■ TEXT PASSAGE:
- El Mokhtar
- Breed: Arabian
- Sire: Galal
- Grandsire: Nazeer
- Dam: Mohga
- Maternal grandsire: El Sareei
- Sex: Stallion
- Foaled: February 9, 1971
- Died: December 31, 1983 (aged 12)
- Country: Egypt
- Color: Black

= El Mokhtar =

Horse actor

El Mokhtar (February 9, 1971 – December 31, 1983) was an Arabian horse, and one of three black Arabian stallions used to portray "The Black" in the second Black Stallion film, The Black Stallion Returns.

El Mokhtar was imported by a syndicate of American Arabian breeders in 1975. El Mokhtar was of Egyptian Arabian bloodlines, rarely shown, and originally not even broke to ride because he was considered valuable.

==The Black Stallion==

Shortly after his arrival in America, El Mokhtar was seen by The Black Stallion author Walter Farley. An offer was made for El Mokhtar's services for the role of 'The Black' for the first Black Stallion film, but it was firmly declined by his syndicate. Black Stallion trainer Corky Randall also liked El Mokhtar, and, at Randall's urging, the movie studio bought out the entire 40-member syndicate in order to secure El Mokhtar for the second Black Stallion film.

■ PROMPT 1: From the El Mokhtar article, reproduce the passage between "Horse actor" and "Black Stallion Returns.", inclusive.
■ PROMPT 2: List every horse that the El Mokhtar article names in its Sire, Grandsire, Dam, and Maternal grandsire entries.

■ PROVIDED INFORMATION:
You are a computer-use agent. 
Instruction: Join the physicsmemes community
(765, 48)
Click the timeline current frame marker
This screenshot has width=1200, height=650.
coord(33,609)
* * *
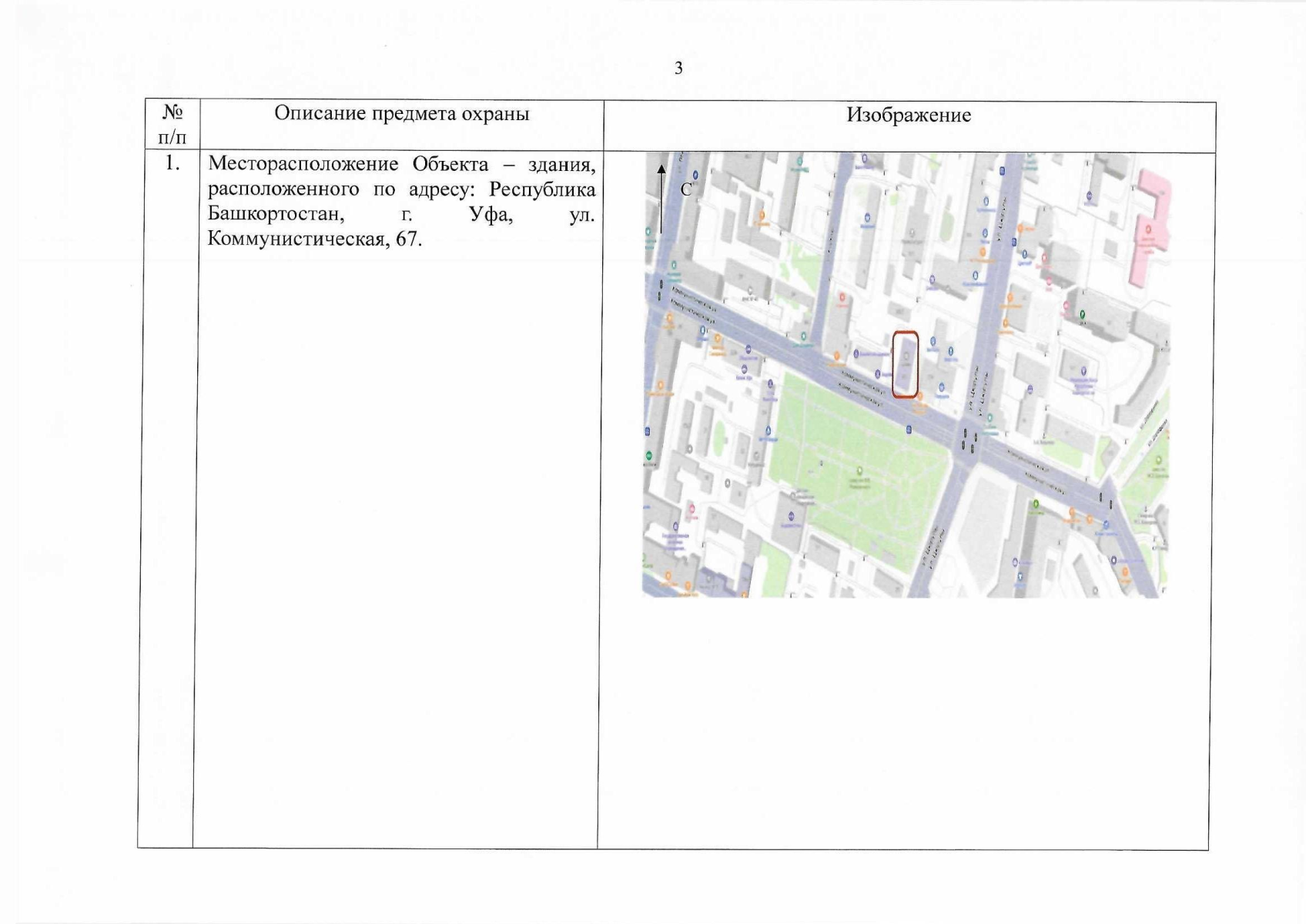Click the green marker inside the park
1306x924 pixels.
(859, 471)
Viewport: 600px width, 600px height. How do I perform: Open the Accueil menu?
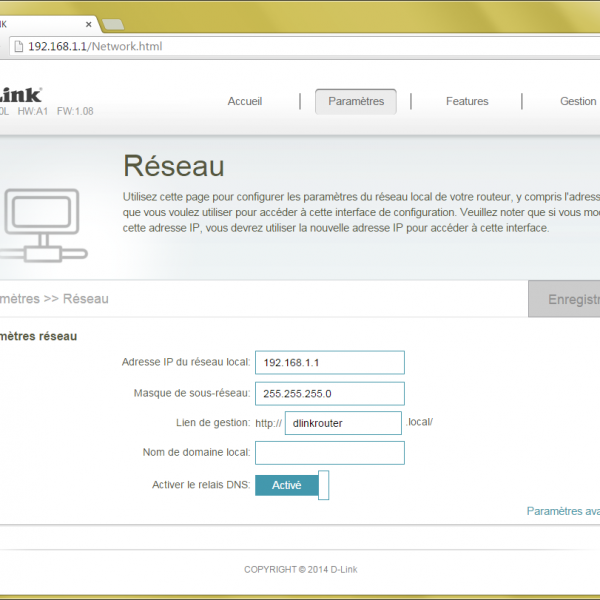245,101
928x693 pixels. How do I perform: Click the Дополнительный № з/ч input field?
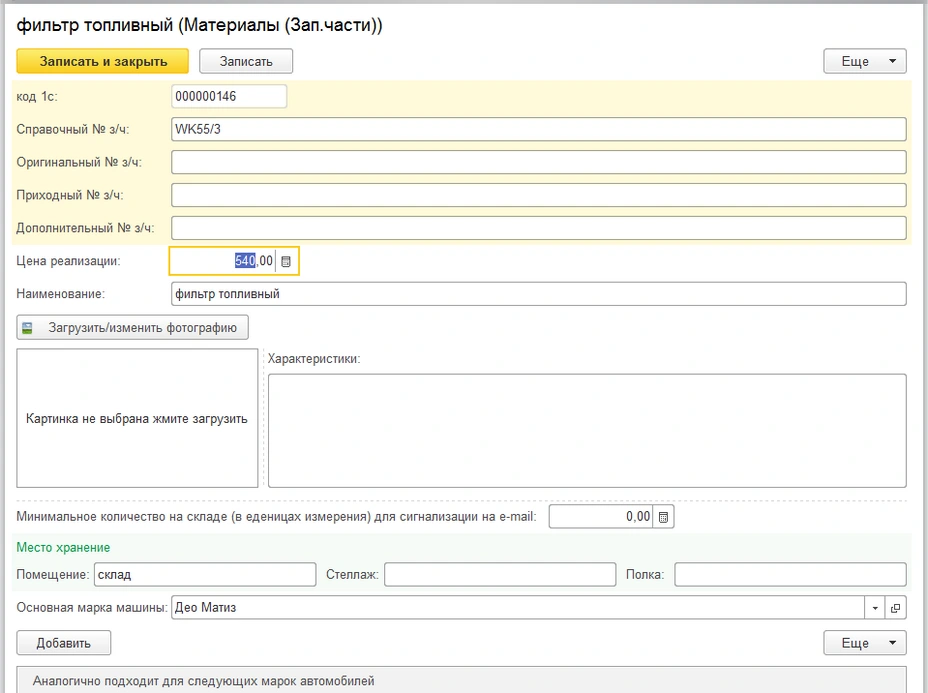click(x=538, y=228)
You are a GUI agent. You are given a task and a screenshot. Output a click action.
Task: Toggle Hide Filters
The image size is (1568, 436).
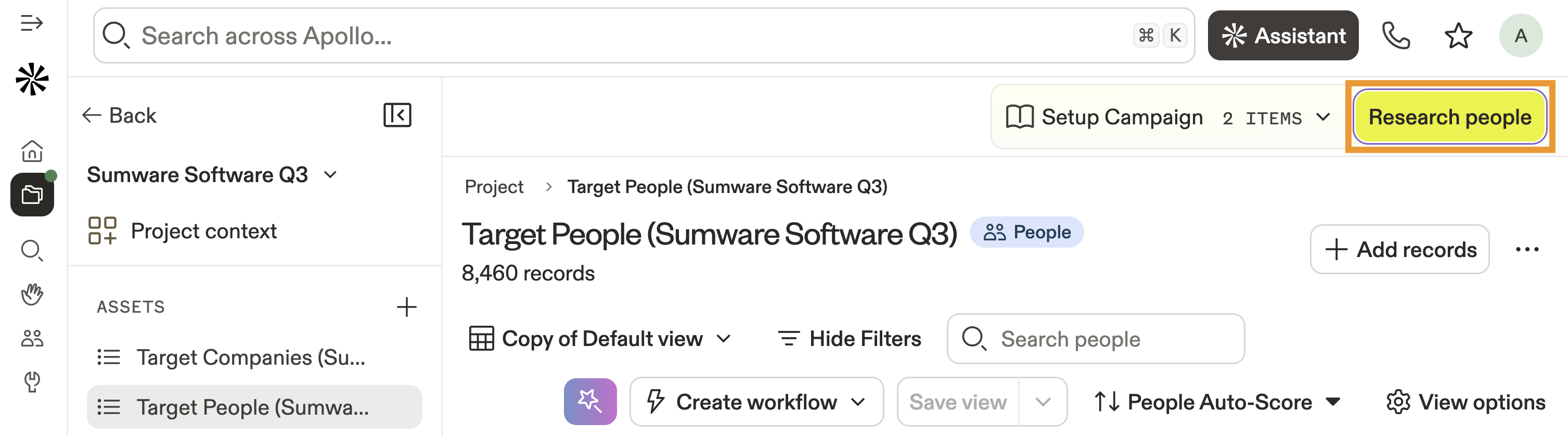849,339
* * *
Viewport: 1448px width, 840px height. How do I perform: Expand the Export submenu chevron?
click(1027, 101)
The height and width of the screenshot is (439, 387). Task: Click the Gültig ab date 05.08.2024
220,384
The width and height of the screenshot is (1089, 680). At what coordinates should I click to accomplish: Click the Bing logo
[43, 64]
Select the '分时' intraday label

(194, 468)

■ WRITTEN ANSWER 1:
Horse actor

El Mokhtar (February 9, 1971 – December 31, 1983) was an Arabian horse, and one of three black Arabian stallions used to portray "The Black" in the second Black Stallion film, The Black Stallion Returns.

■ WRITTEN ANSWER 2: Galal, Nazeer, Mohga, El Sareei